▶ [Tasks to perform]:
**a.** Translate this sentence from the TensorFlow post below into Spanish: "In TF 1.x, it was possible to build layers with custom variables."
**b.** Print the part of the TensorFlow post below that lies between "return variable" and "custom_getter = make_custom_getter(custom_variables)", inclusive.

▶ [Page text]:
"""

Reputation: 376
In TF 1.x, it was possible to build layers with custom variables. Here's an example:
import numpy as np
import tensorflow as tf
def make_custom_getter(custom_variables):
def custom_getter(getter, name, **kwargs):
if name in custom_variables:
variable = custom_variables[name]
else:
variable = getter(name, **kwargs)
return variable
return custom_getter
# Make a custom getter for the dense layer variables.
# Note: custom variables can result from arbitrary computation;
# for the sake of this example, we make them just constant tensors.
custom_variables = {
"model/dense/kernel": tf.constant(
np.random.rand(784, 64), name="custom_kernel", dtype=tf.float32),
"model/dense/bias": tf.constant(
np.random.rand(64), name="custom_bias", dtype=tf.float32),
}
custom_getter = make_custom_getter(custom_variables)
# Compute hiddens using a dense layer with custom variables.
x = tf.random.normal(shape=(1, 784), name="inputs")
with tf.variable_scope("model", custom_getter=custom_getter):
Layer = tf.layers.Dense(64)
hiddens = Layer(x)
print(Layer.variables)
The printed variables of the constructed dense layer will be custom tensors we specified in the custom_variables
dict:
[<tf.Tensor 'custom_kernel:0' shape=(784, 64) dtype=float32>, <tf.Tensor 'custom_bias:0' shape=(64,) dtype=float32>]
This allows us to create layers/models that use provided tensors in custom_variables
directly as their weights, so that we could further differentiate the output of the layers/models with respect to any tensors that custom_variables
may depend on (particularly useful for implementing functionality in modulating sub-nets, parameter generation, meta-learning, etc.).

"""

▶ [Data to examine]:

"""

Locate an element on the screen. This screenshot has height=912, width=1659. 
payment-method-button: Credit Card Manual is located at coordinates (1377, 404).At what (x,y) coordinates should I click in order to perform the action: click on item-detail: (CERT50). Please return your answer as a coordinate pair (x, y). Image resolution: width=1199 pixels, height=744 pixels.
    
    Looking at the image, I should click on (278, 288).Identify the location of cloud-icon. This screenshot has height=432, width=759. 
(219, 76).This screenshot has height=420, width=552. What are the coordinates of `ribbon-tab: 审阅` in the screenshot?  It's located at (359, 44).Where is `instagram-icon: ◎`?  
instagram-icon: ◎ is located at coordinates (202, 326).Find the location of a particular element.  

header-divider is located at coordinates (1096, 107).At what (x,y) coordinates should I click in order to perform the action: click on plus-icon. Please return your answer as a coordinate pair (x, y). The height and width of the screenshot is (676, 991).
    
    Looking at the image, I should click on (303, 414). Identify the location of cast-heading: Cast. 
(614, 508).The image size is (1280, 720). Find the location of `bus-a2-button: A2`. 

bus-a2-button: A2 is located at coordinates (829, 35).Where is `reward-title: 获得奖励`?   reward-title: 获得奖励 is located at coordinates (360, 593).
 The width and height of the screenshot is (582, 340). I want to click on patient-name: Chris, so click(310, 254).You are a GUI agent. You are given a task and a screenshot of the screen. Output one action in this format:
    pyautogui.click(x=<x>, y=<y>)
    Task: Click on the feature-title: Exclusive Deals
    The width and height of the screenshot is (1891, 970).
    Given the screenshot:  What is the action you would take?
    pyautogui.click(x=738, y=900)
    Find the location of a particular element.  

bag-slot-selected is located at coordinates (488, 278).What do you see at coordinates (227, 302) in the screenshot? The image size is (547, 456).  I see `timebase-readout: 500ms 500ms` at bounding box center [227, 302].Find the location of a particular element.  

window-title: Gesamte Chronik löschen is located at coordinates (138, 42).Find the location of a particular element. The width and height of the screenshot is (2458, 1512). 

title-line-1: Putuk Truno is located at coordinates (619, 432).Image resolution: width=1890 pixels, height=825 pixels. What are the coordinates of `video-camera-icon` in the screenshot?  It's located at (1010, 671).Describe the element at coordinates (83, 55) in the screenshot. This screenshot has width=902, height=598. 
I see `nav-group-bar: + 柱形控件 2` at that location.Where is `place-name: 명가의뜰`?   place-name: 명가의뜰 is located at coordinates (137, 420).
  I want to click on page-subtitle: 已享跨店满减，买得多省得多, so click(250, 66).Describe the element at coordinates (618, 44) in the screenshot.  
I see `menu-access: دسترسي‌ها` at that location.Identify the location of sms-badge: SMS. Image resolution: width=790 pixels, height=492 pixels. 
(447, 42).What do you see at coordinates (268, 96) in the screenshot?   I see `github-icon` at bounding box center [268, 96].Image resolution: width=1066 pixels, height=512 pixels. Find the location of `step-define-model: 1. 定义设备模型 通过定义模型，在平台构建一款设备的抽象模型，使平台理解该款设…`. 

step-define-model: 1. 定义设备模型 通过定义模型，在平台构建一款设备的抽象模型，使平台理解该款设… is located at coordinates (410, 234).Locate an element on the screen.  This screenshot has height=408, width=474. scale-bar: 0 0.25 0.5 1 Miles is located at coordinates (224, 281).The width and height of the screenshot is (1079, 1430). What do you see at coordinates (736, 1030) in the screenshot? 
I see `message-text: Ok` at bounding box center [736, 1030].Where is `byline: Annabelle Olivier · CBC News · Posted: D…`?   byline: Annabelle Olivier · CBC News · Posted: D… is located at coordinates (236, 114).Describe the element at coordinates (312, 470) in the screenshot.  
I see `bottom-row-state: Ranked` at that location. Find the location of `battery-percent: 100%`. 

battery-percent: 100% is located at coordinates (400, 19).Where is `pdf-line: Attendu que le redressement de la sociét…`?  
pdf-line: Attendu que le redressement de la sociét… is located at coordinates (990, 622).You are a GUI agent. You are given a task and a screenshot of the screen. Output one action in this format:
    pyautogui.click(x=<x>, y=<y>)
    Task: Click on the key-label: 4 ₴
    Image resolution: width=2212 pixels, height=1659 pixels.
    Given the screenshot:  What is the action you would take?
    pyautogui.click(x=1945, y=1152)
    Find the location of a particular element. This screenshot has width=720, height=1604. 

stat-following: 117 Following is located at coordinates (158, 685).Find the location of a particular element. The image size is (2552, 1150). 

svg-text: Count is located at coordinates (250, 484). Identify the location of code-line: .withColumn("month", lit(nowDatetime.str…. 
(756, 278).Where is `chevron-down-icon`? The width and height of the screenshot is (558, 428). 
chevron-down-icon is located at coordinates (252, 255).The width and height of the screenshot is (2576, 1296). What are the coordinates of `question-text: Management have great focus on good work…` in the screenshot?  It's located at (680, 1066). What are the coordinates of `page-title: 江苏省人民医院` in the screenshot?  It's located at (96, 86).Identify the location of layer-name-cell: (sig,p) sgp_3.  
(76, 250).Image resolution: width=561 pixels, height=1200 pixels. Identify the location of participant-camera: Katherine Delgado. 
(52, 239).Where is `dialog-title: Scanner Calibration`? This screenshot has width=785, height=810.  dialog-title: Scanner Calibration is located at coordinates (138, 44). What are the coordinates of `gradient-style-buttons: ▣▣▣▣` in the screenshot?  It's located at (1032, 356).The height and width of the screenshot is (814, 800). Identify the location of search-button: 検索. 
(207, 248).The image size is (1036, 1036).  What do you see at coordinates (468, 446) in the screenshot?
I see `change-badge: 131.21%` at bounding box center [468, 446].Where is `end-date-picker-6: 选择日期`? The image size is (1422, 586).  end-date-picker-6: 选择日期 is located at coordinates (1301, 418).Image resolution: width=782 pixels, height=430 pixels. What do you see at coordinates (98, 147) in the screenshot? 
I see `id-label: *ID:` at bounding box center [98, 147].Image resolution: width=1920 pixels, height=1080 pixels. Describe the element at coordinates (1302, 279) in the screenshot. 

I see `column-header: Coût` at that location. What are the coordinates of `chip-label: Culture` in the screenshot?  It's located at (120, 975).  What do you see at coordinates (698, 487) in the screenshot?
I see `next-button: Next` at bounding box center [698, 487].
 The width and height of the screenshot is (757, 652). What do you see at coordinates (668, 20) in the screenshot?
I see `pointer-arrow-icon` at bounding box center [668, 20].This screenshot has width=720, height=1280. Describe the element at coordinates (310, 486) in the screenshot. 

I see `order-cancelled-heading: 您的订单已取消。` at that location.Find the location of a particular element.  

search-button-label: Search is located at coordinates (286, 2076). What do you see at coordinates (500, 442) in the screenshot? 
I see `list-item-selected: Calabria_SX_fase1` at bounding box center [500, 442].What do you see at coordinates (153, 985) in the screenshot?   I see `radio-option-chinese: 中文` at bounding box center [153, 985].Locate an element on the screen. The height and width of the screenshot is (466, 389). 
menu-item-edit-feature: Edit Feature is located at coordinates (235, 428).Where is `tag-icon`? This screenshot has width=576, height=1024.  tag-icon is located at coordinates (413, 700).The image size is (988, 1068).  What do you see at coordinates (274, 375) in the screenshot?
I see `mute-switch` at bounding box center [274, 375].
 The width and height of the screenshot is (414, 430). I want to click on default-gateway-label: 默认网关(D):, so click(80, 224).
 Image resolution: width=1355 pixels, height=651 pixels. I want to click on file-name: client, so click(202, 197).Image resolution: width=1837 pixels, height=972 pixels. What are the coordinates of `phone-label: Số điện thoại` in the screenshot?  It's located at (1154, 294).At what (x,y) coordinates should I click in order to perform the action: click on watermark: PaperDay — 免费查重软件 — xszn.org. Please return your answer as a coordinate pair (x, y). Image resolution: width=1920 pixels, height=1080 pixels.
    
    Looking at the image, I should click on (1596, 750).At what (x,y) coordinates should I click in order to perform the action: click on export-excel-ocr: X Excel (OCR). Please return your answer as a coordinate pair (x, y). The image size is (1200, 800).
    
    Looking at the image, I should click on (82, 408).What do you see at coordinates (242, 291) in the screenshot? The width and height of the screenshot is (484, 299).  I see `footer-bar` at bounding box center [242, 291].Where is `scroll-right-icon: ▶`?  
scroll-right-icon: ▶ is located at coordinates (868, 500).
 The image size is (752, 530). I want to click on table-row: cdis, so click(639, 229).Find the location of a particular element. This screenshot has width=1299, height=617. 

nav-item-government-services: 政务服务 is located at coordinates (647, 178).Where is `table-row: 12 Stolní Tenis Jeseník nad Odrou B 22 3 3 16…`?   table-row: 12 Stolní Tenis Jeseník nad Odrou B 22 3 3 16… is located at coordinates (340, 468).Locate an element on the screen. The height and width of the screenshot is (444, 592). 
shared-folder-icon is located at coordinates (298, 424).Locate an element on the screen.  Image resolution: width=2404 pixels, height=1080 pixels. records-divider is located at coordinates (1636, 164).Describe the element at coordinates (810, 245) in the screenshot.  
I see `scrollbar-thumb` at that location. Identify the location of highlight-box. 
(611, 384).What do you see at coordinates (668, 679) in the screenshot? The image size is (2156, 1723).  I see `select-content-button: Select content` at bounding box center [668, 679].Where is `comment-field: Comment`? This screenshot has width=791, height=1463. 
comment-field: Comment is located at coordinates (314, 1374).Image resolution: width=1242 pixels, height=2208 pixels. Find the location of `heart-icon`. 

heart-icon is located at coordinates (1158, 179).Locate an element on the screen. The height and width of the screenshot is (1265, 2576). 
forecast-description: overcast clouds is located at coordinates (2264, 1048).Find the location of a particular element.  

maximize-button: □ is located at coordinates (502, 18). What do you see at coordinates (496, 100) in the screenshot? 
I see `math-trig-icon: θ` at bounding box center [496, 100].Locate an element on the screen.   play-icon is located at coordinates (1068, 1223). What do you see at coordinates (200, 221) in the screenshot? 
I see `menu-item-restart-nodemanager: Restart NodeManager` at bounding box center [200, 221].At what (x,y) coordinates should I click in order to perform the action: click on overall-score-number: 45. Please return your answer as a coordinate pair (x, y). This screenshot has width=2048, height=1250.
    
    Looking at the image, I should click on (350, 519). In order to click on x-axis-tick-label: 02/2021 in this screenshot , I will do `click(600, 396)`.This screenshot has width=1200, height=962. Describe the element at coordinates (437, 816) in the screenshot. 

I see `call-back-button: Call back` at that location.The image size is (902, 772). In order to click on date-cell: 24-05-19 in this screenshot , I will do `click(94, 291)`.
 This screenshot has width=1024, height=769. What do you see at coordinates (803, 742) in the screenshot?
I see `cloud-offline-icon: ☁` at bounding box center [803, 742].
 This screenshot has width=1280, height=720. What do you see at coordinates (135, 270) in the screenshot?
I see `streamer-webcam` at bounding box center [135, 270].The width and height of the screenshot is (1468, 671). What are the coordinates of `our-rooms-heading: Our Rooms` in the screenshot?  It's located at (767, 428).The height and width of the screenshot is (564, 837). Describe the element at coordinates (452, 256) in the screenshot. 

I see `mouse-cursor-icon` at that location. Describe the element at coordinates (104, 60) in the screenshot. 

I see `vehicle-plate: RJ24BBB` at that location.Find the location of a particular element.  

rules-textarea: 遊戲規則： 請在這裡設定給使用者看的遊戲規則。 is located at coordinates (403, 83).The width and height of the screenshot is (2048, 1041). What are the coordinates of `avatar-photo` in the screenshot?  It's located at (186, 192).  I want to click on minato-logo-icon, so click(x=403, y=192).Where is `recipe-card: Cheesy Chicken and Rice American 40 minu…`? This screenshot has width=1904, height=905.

"""

▶ [Solutions in order]:
**a.** En TF 1.x, era posible construir capas con variables personalizadas.

**b.**
return variable
return custom_getter
# Make a custom getter for the dense layer variables.
# Note: custom variables can result from arbitrary computation;
# for the sake of this example, we make them just constant tensors.
custom_variables = {
"model/dense/kernel": tf.constant(
np.random.rand(784, 64), name="custom_kernel", dtype=tf.float32),
"model/dense/bias": tf.constant(
np.random.rand(64), name="custom_bias", dtype=tf.float32),
}
custom_getter = make_custom_getter(custom_variables)